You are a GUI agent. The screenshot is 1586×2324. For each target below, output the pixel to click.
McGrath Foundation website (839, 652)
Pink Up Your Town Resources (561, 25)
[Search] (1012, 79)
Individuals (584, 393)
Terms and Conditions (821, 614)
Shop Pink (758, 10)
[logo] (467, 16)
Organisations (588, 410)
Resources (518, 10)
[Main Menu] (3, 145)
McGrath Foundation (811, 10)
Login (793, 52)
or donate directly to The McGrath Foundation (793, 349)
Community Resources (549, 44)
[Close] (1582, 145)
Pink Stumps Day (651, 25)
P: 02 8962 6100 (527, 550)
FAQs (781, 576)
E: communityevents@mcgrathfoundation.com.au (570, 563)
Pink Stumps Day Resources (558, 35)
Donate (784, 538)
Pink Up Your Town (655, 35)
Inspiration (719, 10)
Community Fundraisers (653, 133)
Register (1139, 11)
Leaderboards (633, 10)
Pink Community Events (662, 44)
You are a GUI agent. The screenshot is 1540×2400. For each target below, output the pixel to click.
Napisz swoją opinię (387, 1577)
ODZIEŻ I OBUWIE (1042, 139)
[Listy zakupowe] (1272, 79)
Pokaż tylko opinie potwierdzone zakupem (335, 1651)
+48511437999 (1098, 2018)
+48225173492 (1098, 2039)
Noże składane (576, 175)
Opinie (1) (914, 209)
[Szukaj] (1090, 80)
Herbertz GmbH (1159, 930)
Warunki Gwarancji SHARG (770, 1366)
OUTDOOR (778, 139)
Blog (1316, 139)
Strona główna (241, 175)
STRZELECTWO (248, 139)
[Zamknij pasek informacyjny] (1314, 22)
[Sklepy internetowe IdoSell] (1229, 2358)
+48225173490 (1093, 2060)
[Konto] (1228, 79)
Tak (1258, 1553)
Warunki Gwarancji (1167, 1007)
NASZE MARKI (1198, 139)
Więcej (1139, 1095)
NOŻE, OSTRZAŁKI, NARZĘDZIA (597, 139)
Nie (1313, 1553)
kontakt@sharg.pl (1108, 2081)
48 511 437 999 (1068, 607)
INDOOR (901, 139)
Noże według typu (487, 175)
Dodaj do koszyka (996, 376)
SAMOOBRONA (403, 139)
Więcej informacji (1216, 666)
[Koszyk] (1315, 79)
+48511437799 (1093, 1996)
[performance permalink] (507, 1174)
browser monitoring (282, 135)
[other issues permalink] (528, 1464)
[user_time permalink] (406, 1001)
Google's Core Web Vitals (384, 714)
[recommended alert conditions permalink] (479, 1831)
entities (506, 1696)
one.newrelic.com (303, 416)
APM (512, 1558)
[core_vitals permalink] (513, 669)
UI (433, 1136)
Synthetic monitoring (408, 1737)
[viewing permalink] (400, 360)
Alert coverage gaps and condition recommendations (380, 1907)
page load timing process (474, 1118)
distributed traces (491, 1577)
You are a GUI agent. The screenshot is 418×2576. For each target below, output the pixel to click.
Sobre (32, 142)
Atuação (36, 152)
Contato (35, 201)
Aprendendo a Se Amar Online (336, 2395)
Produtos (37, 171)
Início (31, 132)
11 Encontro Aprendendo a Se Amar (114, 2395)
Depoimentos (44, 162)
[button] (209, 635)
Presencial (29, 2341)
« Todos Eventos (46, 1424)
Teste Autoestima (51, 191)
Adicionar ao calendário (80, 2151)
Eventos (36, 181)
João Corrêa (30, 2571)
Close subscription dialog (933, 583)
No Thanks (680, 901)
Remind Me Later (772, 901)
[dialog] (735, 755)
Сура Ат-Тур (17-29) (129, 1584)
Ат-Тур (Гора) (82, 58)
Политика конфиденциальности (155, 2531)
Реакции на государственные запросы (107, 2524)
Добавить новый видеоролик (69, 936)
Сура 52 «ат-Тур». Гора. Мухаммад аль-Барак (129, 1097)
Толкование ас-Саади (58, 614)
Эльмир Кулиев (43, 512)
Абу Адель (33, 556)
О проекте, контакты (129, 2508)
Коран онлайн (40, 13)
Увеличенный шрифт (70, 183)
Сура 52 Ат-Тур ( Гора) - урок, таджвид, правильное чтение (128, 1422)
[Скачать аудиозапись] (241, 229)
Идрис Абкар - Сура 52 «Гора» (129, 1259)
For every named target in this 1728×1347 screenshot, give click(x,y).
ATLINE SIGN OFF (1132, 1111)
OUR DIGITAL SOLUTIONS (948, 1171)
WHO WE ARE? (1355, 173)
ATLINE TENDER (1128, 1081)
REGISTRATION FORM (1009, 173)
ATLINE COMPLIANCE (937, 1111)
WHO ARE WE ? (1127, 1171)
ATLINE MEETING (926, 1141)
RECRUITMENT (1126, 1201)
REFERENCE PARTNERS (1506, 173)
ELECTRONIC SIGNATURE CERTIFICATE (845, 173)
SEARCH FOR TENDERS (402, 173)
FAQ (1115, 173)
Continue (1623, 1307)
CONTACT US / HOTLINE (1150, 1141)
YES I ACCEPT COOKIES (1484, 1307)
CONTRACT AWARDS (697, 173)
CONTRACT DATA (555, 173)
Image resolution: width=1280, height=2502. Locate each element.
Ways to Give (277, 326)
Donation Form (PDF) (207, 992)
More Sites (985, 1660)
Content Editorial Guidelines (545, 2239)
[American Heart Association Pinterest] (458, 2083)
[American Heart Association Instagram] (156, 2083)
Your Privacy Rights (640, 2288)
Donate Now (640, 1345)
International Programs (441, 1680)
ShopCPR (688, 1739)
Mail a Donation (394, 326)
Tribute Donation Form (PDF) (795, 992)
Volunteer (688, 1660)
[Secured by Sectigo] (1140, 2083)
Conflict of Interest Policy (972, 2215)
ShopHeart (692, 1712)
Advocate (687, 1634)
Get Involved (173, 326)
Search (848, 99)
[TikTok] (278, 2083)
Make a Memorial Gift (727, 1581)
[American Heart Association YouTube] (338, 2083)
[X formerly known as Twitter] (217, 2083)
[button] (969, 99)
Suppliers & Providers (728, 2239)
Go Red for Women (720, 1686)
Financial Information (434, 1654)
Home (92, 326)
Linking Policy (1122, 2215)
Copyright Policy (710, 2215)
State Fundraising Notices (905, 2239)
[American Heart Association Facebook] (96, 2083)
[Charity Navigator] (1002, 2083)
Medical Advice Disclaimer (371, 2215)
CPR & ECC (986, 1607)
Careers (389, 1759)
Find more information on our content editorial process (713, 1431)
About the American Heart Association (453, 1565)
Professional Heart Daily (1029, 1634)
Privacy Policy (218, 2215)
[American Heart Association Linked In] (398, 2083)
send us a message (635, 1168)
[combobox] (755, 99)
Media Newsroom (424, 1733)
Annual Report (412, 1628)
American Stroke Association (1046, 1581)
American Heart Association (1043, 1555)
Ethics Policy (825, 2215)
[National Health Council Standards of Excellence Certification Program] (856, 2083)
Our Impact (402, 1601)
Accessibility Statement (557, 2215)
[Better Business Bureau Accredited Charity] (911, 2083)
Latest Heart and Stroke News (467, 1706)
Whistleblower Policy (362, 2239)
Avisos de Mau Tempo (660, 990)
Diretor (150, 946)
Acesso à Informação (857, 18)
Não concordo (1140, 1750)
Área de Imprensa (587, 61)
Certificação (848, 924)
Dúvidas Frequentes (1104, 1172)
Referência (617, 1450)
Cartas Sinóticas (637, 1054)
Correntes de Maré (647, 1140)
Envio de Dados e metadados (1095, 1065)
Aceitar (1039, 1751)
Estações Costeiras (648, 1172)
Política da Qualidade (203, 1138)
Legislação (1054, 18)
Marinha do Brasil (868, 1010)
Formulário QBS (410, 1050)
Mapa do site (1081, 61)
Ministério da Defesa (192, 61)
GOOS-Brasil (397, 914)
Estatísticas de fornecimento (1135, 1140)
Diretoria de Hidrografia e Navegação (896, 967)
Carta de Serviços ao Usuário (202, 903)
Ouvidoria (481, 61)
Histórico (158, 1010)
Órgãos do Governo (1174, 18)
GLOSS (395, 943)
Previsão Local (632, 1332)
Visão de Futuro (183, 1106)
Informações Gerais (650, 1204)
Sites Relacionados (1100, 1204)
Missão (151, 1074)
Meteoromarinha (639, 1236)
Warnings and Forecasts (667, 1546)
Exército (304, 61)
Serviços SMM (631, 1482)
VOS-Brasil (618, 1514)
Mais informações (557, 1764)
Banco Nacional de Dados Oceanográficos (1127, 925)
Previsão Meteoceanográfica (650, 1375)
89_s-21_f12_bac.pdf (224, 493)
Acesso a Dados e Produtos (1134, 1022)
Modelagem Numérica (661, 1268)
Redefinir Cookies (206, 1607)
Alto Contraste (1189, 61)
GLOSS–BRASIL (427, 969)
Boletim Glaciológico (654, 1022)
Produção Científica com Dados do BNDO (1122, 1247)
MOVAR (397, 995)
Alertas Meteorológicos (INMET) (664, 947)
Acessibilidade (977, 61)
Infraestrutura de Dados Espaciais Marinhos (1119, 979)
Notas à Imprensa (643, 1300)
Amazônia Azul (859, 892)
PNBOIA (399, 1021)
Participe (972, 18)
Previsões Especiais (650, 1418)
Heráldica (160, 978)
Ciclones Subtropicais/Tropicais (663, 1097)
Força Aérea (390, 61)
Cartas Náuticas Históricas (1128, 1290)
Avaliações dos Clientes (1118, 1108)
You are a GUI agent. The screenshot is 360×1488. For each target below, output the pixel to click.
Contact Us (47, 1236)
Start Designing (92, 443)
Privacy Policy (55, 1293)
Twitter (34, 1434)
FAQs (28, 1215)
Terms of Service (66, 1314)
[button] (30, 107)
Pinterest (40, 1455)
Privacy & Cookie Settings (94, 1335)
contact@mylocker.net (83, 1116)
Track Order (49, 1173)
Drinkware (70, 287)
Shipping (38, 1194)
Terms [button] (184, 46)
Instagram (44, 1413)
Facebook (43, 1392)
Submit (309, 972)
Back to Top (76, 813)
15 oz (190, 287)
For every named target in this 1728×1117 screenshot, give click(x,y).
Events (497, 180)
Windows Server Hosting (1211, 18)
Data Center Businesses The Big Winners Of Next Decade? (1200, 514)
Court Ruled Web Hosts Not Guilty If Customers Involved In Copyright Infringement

### Your goal
Above are the lines; repeat exactly the ones from the line containing "Make a Memorial Gift (727, 1581)" down to the line containing "Sites Relacionados (1100, 1204)", both inclusive.

### Result
Make a Memorial Gift (727, 1581)
[American Heart Association YouTube] (338, 2083)
[X formerly known as Twitter] (217, 2083)
[button] (969, 99)
Suppliers & Providers (728, 2239)
Go Red for Women (720, 1686)
Financial Information (434, 1654)
Home (92, 326)
Linking Policy (1122, 2215)
Copyright Policy (710, 2215)
State Fundraising Notices (905, 2239)
[American Heart Association Facebook] (96, 2083)
[Charity Navigator] (1002, 2083)
Medical Advice Disclaimer (371, 2215)
CPR & ECC (986, 1607)
Careers (389, 1759)
Find more information on our content editorial process (713, 1431)
About the American Heart Association (453, 1565)
Professional Heart Daily (1029, 1634)
Privacy Policy (218, 2215)
[American Heart Association Linked In] (398, 2083)
send us a message (635, 1168)
[combobox] (755, 99)
Media Newsroom (424, 1733)
Annual Report (412, 1628)
American Stroke Association (1046, 1581)
American Heart Association (1043, 1555)
Ethics Policy (825, 2215)
[National Health Council Standards of Excellence Certification Program] (856, 2083)
Our Impact (402, 1601)
Accessibility Statement (557, 2215)
[Better Business Bureau Accredited Charity] (911, 2083)
Latest Heart and Stroke News (467, 1706)
Whistleblower Policy (362, 2239)
Avisos de Mau Tempo (660, 990)
Diretor (150, 946)
Acesso à Informação (857, 18)
Não concordo (1140, 1750)
Área de Imprensa (587, 61)
Certificação (848, 924)
Dúvidas Frequentes (1104, 1172)
Referência (617, 1450)
Cartas Sinóticas (637, 1054)
Correntes de Maré (647, 1140)
Envio de Dados e metadados (1095, 1065)
Aceitar (1039, 1751)
Estações Costeiras (648, 1172)
Política da Qualidade (203, 1138)
Legislação (1054, 18)
Marinha do Brasil (868, 1010)
Formulário QBS (410, 1050)
Mapa do site (1081, 61)
Ministério da Defesa (192, 61)
GOOS-Brasil (397, 914)
Estatísticas de fornecimento (1135, 1140)
Diretoria de Hidrografia e Navegação (896, 967)
Carta de Serviços ao Usuário (202, 903)
Ouvidoria (481, 61)
Histórico (158, 1010)
Órgãos do Governo (1174, 18)
GLOSS (395, 943)
Previsão Local (632, 1332)
Visão de Futuro (183, 1106)
Informações Gerais (650, 1204)
Sites Relacionados (1100, 1204)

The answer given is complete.